Repeat the records below verbatim.

▶ _DATA EXCERPTS_:
• • •

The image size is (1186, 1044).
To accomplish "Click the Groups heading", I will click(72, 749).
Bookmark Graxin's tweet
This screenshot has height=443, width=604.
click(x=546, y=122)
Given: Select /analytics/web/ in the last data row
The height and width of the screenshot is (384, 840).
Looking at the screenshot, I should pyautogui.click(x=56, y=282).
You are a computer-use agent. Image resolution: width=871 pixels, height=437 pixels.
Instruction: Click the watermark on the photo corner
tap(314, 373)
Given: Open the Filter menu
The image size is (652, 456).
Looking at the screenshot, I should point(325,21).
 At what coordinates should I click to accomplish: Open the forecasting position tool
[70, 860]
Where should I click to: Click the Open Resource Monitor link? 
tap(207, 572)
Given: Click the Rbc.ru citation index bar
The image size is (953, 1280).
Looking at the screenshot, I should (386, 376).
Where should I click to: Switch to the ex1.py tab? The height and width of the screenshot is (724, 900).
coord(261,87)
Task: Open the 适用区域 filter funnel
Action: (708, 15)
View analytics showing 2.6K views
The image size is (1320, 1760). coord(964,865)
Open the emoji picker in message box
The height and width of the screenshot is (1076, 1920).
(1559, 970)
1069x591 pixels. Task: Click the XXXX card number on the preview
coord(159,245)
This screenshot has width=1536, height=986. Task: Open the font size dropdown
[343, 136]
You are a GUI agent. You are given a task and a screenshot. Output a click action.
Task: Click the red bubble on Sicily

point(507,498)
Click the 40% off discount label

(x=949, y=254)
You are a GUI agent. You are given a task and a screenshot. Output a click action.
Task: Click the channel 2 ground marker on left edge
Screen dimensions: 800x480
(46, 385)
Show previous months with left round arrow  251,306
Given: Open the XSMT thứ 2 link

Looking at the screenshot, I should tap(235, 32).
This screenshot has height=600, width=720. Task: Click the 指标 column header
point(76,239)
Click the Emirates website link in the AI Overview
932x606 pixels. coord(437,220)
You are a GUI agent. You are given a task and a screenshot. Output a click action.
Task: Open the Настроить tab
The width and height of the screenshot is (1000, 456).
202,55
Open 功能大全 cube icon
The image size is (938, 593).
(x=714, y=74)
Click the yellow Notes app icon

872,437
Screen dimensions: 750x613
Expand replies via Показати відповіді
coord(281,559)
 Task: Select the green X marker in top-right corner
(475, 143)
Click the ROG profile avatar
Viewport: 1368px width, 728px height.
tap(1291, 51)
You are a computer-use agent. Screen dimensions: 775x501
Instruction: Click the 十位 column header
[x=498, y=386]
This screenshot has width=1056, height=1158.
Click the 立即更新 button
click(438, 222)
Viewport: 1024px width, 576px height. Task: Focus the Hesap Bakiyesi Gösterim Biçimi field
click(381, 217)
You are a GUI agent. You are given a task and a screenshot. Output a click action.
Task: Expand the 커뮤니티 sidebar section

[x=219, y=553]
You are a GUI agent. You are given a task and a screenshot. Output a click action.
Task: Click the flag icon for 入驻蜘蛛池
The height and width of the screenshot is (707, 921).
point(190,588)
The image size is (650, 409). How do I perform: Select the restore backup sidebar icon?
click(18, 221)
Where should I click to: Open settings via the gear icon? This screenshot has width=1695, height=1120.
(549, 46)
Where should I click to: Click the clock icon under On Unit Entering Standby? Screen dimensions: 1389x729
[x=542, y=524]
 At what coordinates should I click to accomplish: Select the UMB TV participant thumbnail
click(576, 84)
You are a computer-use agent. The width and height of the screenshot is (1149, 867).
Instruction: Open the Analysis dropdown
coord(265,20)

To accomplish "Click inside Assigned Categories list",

• • •

▶ _EXERCISE SOLUTION_:
The image size is (1186, 1044).
To accomplish "Click the Groups heading", I will click(72, 749).
Bookmark Graxin's tweet
This screenshot has height=443, width=604.
click(x=546, y=122)
Given: Select /analytics/web/ in the last data row
The height and width of the screenshot is (384, 840).
Looking at the screenshot, I should pyautogui.click(x=56, y=282).
You are a computer-use agent. Image resolution: width=871 pixels, height=437 pixels.
Instruction: Click the watermark on the photo corner
tap(314, 373)
Given: Open the Filter menu
The image size is (652, 456).
Looking at the screenshot, I should point(325,21).
 At what coordinates should I click to accomplish: Open the forecasting position tool
[70, 860]
Where should I click to: Click the Open Resource Monitor link? 
tap(207, 572)
Given: Click the Rbc.ru citation index bar
The image size is (953, 1280).
Looking at the screenshot, I should (386, 376).
Where should I click to: Switch to the ex1.py tab? The height and width of the screenshot is (724, 900).
coord(261,87)
Task: Open the 适用区域 filter funnel
Action: (708, 15)
View analytics showing 2.6K views
The image size is (1320, 1760). coord(964,865)
Open the emoji picker in message box
The height and width of the screenshot is (1076, 1920).
(1559, 970)
1069x591 pixels. Task: Click the XXXX card number on the preview
coord(159,245)
This screenshot has width=1536, height=986. Task: Open the font size dropdown
[343, 136]
You are a GUI agent. You are given a task and a screenshot. Output a click action.
Task: Click the red bubble on Sicily

point(507,498)
Click the 40% off discount label

(x=949, y=254)
You are a GUI agent. You are given a task and a screenshot. Output a click action.
Task: Click the channel 2 ground marker on left edge
Screen dimensions: 800x480
(46, 385)
Show previous months with left round arrow  251,306
Given: Open the XSMT thứ 2 link

Looking at the screenshot, I should tap(235, 32).
This screenshot has height=600, width=720. Task: Click the 指标 column header
point(76,239)
Click the Emirates website link in the AI Overview
932x606 pixels. coord(437,220)
You are a GUI agent. You are given a task and a screenshot. Output a click action.
Task: Open the Настроить tab
The width and height of the screenshot is (1000, 456).
202,55
Open 功能大全 cube icon
The image size is (938, 593).
(x=714, y=74)
Click the yellow Notes app icon

872,437
Screen dimensions: 750x613
Expand replies via Показати відповіді
coord(281,559)
 Task: Select the green X marker in top-right corner
(475, 143)
Click the ROG profile avatar
Viewport: 1368px width, 728px height.
tap(1291, 51)
You are a computer-use agent. Screen dimensions: 775x501
Instruction: Click the 十位 column header
[x=498, y=386]
This screenshot has width=1056, height=1158.
Click the 立即更新 button
click(438, 222)
Viewport: 1024px width, 576px height. Task: Focus the Hesap Bakiyesi Gösterim Biçimi field
click(381, 217)
You are a GUI agent. You are given a task and a screenshot. Output a click action.
Task: Expand the 커뮤니티 sidebar section

[x=219, y=553]
You are a GUI agent. You are given a task and a screenshot. Output a click action.
Task: Click the flag icon for 入驻蜘蛛池
The height and width of the screenshot is (707, 921).
point(190,588)
The image size is (650, 409). How do I perform: Select the restore backup sidebar icon?
click(18, 221)
Where should I click to: Open settings via the gear icon? This screenshot has width=1695, height=1120.
(549, 46)
Where should I click to: Click the clock icon under On Unit Entering Standby? Screen dimensions: 1389x729
[x=542, y=524]
 At what coordinates should I click to accomplish: Select the UMB TV participant thumbnail
click(576, 84)
You are a computer-use agent. The width and height of the screenshot is (1149, 867).
Instruction: Open the Analysis dropdown
coord(265,20)

To accomplish "Click inside Assigned Categories list",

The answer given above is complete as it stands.